Premier plan : ce paysage digne de Fahrenheit 451 et de 1984 où la violence policière crue de ce fameux jour au Bois de la Cambre nous donne froid dans le dos. Ce jour qui a marqué la jeunesse bruxelloise face aux cris stridents des agents à l’allure virile d’un combat liberticide pour les un·e·s, protecteur pour les autres. Les remontrances des drones multilingues surplombant la scène nous rappellent d’ailleurs ces décors dystopiques des romans du même genre. La réalisatrice a voulu dépeindre à travers ce court le besoin de lien de ces jeunes confronté·e·s à la dure réalité de cette crise sanitaire, besoin humain entrant en conflit direct avec un pan de la population. Nous découvrons ensuite sa grand-mère confinée et tous les soins que la réalisatrice lui prodigue avec tendresse dans ce cocon paisible, ainsi que sa sœur et sa nièce où de nouveaux plans de caresse viennent nous rappeler cette importance du contact humain. Son frère, en proie à une solitude folle et à une idéation suicidaire, isolé à la campagne pendant le confinement, finit dans un asile psychiatrique où il fait la rencontre de deux personnes qui lui permettent de retrouver un sens à sa vie.

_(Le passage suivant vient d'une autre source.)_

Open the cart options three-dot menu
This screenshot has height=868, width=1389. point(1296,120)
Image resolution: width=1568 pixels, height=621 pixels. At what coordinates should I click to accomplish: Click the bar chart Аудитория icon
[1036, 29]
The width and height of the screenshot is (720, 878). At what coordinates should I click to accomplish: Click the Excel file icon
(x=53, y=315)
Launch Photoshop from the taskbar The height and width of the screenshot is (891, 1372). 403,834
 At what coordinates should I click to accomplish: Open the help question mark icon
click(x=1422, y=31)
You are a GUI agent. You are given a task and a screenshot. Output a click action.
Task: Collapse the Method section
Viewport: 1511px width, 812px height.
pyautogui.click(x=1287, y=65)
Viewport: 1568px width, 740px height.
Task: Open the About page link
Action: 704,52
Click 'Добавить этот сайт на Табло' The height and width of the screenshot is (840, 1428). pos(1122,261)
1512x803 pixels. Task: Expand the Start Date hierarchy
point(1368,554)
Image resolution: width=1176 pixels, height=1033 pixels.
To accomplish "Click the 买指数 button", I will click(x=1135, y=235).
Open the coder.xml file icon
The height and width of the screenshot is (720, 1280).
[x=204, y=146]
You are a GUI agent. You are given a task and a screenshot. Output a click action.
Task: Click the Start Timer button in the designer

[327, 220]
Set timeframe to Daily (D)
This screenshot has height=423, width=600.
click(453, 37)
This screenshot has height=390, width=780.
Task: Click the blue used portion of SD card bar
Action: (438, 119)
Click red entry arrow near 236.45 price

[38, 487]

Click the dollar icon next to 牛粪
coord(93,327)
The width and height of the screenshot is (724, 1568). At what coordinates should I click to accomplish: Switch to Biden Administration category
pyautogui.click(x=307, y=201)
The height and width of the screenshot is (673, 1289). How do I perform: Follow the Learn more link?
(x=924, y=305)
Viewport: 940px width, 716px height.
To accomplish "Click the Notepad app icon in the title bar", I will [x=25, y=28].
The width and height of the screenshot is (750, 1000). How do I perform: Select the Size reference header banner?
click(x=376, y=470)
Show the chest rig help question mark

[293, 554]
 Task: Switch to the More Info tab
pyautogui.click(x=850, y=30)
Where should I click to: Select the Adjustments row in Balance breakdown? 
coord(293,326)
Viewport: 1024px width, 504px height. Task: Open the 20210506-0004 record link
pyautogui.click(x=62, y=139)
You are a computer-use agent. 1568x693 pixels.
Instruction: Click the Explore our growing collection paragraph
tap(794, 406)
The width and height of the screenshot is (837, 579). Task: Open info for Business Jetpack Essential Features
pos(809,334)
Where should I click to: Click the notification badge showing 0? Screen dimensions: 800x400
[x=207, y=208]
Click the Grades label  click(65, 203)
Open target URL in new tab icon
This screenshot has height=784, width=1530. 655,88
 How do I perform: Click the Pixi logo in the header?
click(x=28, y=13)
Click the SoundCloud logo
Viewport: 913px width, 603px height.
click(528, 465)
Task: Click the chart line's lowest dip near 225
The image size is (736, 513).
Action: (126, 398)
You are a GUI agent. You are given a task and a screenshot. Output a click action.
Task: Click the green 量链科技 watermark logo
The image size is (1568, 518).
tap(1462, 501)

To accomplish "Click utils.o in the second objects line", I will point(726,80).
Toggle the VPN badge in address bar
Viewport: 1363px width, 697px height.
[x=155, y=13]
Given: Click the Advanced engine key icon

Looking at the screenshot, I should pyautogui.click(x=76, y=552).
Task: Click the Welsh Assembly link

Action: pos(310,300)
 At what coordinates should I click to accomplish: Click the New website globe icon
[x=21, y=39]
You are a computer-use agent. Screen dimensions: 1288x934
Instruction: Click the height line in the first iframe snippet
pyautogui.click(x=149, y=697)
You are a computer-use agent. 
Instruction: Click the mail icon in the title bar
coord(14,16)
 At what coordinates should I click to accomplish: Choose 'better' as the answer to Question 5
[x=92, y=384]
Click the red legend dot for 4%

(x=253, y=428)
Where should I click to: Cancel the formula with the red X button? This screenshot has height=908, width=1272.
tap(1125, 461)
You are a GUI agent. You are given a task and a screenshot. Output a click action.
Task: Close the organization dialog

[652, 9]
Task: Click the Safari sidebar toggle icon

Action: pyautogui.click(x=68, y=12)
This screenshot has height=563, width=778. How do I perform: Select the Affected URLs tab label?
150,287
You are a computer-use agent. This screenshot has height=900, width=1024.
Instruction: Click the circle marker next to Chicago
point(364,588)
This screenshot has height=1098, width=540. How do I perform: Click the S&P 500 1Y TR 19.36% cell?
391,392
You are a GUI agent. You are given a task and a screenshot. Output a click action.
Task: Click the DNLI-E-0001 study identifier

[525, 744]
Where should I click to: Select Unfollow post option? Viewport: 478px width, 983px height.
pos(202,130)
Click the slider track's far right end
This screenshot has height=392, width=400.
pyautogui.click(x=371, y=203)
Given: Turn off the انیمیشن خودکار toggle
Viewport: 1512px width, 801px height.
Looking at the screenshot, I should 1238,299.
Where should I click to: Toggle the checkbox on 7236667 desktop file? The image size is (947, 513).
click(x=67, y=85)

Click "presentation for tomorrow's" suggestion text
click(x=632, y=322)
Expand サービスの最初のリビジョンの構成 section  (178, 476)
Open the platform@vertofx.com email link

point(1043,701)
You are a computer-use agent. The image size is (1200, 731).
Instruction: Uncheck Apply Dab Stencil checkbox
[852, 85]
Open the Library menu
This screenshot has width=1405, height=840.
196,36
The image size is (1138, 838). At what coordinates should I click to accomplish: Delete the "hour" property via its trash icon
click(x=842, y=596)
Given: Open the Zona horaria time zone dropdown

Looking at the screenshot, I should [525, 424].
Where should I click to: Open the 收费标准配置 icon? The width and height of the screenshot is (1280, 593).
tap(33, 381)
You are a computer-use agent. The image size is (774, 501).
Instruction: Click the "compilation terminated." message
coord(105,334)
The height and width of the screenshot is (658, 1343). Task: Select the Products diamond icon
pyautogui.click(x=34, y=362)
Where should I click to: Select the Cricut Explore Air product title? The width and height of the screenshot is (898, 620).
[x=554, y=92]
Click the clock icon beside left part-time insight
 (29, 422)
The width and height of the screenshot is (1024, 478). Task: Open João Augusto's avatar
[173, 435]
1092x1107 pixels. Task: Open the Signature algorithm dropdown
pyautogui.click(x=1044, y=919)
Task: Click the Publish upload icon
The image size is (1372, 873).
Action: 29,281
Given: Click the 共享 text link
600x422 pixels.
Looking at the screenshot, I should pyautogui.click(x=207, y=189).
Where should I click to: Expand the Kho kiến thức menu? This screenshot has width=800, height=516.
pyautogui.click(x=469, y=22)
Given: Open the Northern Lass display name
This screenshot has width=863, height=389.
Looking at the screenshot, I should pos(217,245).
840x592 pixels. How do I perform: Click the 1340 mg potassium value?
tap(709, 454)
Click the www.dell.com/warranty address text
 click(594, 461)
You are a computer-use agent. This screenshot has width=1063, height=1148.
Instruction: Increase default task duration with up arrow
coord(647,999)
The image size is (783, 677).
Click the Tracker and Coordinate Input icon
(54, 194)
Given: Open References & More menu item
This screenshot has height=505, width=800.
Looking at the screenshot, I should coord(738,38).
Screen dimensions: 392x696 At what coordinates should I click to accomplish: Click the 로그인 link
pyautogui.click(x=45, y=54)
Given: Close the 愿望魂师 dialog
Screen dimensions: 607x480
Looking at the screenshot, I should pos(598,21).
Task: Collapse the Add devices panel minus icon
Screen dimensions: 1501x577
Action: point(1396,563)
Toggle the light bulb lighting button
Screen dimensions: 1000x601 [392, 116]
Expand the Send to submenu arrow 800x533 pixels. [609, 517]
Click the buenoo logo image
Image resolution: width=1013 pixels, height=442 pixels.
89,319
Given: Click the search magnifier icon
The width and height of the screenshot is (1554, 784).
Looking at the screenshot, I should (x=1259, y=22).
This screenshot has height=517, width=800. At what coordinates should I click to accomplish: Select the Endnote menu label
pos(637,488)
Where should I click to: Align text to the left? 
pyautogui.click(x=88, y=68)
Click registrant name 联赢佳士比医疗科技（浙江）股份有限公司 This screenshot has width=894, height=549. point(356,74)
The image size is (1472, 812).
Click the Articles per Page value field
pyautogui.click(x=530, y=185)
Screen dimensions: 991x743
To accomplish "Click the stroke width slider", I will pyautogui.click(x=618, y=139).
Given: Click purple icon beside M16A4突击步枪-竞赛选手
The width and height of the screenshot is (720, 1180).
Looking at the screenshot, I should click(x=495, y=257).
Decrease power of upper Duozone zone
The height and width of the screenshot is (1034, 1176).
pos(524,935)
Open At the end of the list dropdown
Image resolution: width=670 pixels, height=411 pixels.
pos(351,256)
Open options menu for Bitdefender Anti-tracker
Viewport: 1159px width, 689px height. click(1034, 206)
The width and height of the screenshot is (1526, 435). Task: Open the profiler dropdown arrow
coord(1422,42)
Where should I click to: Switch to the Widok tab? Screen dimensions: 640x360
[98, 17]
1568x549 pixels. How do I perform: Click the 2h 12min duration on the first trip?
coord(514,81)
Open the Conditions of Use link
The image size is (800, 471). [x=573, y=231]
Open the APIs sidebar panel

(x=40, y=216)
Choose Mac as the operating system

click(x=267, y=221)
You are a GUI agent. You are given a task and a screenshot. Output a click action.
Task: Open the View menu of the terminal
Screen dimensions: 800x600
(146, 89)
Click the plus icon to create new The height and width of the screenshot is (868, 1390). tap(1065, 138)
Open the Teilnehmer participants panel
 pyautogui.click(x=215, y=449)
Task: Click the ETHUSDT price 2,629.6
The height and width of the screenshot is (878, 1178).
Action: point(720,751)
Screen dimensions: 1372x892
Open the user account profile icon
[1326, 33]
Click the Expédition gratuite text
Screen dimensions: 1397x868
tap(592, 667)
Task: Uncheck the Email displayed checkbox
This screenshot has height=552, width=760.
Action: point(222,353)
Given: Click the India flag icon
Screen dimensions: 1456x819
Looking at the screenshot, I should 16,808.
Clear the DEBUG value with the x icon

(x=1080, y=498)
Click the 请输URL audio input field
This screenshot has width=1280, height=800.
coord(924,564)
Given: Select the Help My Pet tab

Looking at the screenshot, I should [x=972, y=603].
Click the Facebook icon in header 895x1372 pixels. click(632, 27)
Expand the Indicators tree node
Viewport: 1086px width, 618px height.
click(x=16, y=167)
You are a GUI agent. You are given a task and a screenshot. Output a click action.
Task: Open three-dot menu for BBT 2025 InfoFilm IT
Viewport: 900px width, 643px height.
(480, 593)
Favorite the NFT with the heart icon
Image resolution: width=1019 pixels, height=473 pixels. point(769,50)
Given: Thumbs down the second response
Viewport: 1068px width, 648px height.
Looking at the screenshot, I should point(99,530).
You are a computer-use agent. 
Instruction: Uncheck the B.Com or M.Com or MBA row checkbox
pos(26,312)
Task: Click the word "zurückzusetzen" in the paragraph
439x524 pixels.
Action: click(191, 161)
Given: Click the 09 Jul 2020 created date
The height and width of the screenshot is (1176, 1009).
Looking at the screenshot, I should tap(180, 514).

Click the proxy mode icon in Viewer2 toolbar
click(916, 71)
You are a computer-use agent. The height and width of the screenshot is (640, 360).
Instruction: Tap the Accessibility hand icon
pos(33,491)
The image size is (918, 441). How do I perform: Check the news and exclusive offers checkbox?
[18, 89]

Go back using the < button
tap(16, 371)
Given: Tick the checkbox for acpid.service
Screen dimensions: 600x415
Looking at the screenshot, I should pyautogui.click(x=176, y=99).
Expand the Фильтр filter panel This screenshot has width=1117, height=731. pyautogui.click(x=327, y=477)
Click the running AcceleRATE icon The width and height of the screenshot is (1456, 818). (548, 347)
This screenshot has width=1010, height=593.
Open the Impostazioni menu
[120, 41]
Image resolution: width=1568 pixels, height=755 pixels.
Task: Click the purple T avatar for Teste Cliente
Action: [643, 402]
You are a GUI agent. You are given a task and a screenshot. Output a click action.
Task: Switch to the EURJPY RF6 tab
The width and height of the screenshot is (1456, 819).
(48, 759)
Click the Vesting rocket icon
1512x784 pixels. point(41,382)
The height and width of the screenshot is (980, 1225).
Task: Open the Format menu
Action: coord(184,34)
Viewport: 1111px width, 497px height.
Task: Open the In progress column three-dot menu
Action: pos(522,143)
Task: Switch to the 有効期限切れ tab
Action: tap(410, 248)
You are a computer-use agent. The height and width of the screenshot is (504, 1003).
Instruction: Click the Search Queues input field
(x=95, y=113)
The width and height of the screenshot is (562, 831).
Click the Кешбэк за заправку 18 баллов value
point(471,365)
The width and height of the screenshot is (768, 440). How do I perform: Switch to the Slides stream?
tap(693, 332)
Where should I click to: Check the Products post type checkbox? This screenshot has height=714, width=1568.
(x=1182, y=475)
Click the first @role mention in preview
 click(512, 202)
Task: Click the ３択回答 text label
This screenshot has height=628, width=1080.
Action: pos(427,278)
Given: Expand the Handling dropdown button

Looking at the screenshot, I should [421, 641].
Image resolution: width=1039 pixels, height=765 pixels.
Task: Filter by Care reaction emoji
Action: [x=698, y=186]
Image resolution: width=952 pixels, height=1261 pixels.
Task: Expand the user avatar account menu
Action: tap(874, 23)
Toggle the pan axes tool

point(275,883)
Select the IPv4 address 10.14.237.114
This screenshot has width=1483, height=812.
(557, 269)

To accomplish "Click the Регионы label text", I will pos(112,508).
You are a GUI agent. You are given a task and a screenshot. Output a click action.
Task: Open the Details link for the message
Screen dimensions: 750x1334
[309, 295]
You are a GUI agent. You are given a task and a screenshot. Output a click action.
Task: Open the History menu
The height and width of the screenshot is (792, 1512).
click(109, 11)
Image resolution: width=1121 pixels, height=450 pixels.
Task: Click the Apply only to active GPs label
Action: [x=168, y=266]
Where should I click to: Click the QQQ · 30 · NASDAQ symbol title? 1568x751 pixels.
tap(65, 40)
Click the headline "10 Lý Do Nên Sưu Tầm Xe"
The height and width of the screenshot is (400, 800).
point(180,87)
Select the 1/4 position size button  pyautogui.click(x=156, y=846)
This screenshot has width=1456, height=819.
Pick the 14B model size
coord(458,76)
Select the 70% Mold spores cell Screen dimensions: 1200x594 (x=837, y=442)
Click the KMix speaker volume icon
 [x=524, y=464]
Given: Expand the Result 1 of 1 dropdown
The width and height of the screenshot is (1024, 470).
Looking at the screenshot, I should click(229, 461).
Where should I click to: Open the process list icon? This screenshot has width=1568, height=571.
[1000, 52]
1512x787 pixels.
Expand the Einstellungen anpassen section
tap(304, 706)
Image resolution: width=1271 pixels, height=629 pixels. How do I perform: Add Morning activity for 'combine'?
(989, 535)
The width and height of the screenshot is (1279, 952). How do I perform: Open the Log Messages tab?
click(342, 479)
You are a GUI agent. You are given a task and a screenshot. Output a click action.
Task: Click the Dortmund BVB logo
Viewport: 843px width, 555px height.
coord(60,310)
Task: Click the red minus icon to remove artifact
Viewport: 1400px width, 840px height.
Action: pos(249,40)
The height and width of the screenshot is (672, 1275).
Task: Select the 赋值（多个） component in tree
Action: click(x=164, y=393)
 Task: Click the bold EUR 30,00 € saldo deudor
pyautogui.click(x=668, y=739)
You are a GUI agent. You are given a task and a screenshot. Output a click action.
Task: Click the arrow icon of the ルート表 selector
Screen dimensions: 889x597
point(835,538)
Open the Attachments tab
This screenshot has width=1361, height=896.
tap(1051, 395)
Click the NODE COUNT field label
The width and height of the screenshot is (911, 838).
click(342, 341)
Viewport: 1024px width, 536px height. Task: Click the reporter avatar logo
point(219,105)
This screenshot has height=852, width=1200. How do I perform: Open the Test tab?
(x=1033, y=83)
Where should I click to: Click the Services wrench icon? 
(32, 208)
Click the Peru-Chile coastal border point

La réalisatrice a aussi rassemblé des extraits de Grace Paley, écrivaine féministe antinucléaire et très engagée politiquement, férue des formes de solidarité féminine sans oublier une phrase de Denise Levertov, tirée de son poème « Intrusion », une grande poétesse qui s’intéresse aux expériences du quotidien, engagée contre la guerre du Vietnam, et un extrait du poème « Sing to It » d’Amy Hempel, connue pour ses histoires très courtes autour du deuil, de la solitude, de l’amour.
D’un point de vue de la technique, la réalisatrice utilise la bolex 16 mm, outil qui célèbre d’après elle une forme de cinéma héritée de la tradition du film-journal. Je la cite : « Dans le film, mon corps est présent dans l’image à travers ce tremblement de la caméra, comme un écho à la fragilité des moments que je filmais. »
Dans l’ambiance inédite du début des années 2020 de ce film, on découvre la zone grise délicate entre liberté et protection de l’humanité, entre cruauté et tendresse d’un monde aux multiples crises.